— Excerpt to read —
◇ ◇ ◇
For example, there are costs associated with “loss of time spent coaching a protégé, vulnerability through sharing hard-earned techniques and secrets, and potentially developing difficulties in one’s personal and professional life because of a relationship with a protégé” (Kalbfleisch, 2002, p. 64). So, why then do mentors opt to enter into mentoring relationships? Well, there is not a single answer to this question. Different people have a variety of different answers depending on their own organizational and personal perceptions of mentoring itself. According to Kalbfleisch there are four common reasons people decide to mentor a protégé: altruism, pay-it-forward, organizational expectations, or self-interest. First, a mentor could enter a mentoring relationship out of pure altruism. The mentor may feel some kind of deeply held obligation to help others, so he or she seeks out and enters into mentoring relationships out of a simple desire to see others grow. Second, a mentor could enter a mentoring relationship because he or she feels the need to pay-it-forward. The notion of paying-it-forward is based on the idea that the second generation mentor was at one point a protégé, so he or she feels a sense of obligation to her or his mentor, so the second generation mentor pays the debt to her or his mentor by opting to take on protégés. In this sense, you’re paying-the-mentoring forward to a new generation of protégés. The third reason a mentor may opt to take on a protégé is a result of organizational expectations. Many organizations have formal mentoring requirements for individuals who reach a certain seniority stage. Often in these formal mentoring situations, the mentor may not have a choice in the choosing of her or his protégés, so these mentoring relationships may not be the most effective because the mentor may feel strong-armed into the relationship. The final reason some mentors take on a protégé is out of pure self-interest. Some mentors want a protégé for no other reason than they want someone who can help “accomplish outcomes or for an entourage to follow in one’s wake” (Kalbfleisch, 2002, p. 64). When it’s all said and done, there are a variety of reasons or even a combination of reasons why a mentor ultimately decides to enter into a mentoring relationship.

Kalbfleisch’s mentoring enactment theory was developed by applying the knowledge communication scholars have about a range of other interpersonal relationships. After examining what researchers know about interpersonal relationships, Kalbfleisch proposed nine basic propositions related to the enactment of mentoring relationships (Table 6.4).
◇ ◇ ◇
— Source material —
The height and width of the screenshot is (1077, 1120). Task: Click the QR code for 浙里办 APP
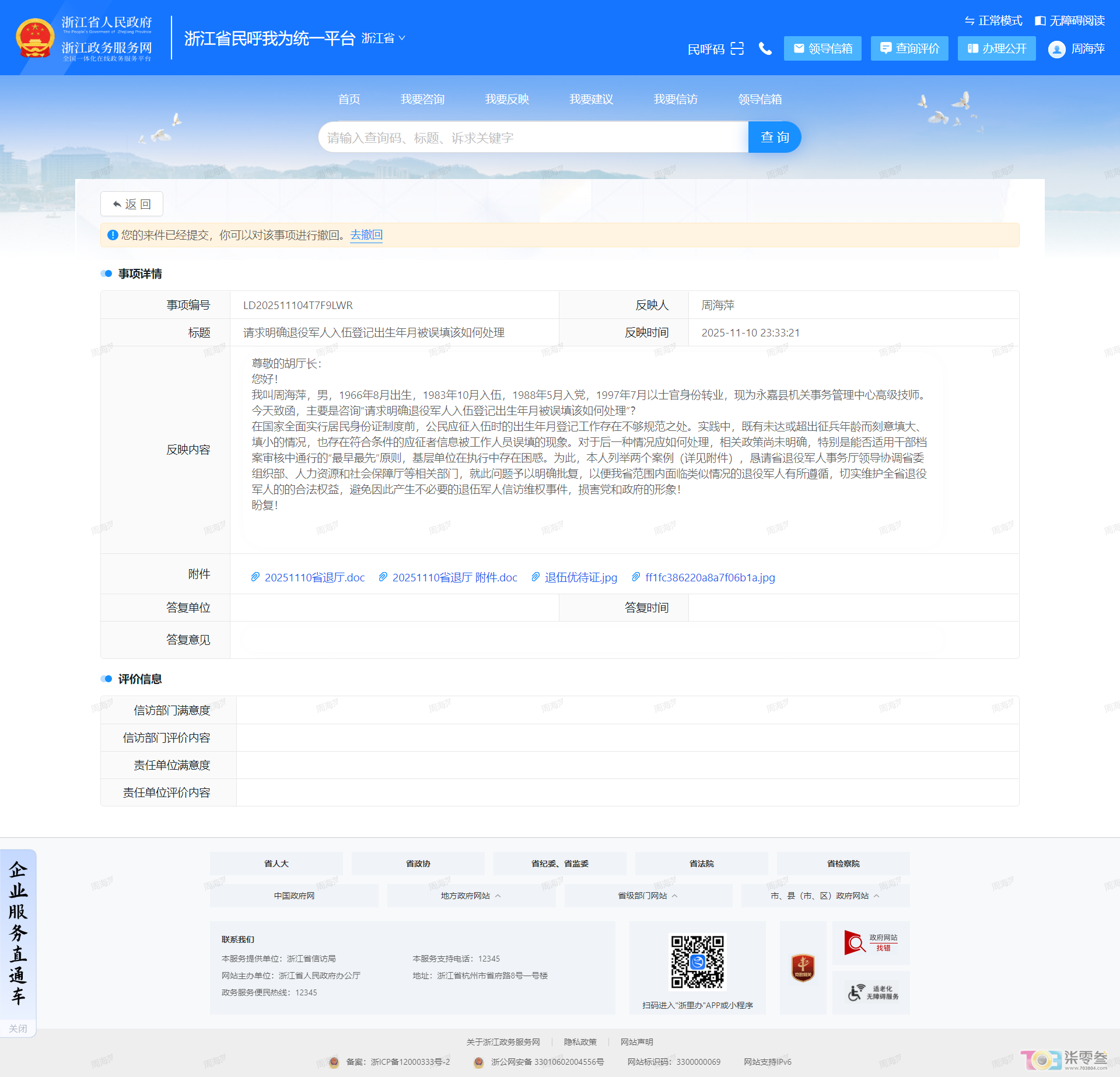pyautogui.click(x=697, y=962)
◇ ◇ ◇
— Task instructions —
In the passage on mentoring, what four common reasons does Kalbfleisch give for deciding to mentor a protégé?

— The result —
Altruism, pay-it-forward, organizational expectations, and self-interest.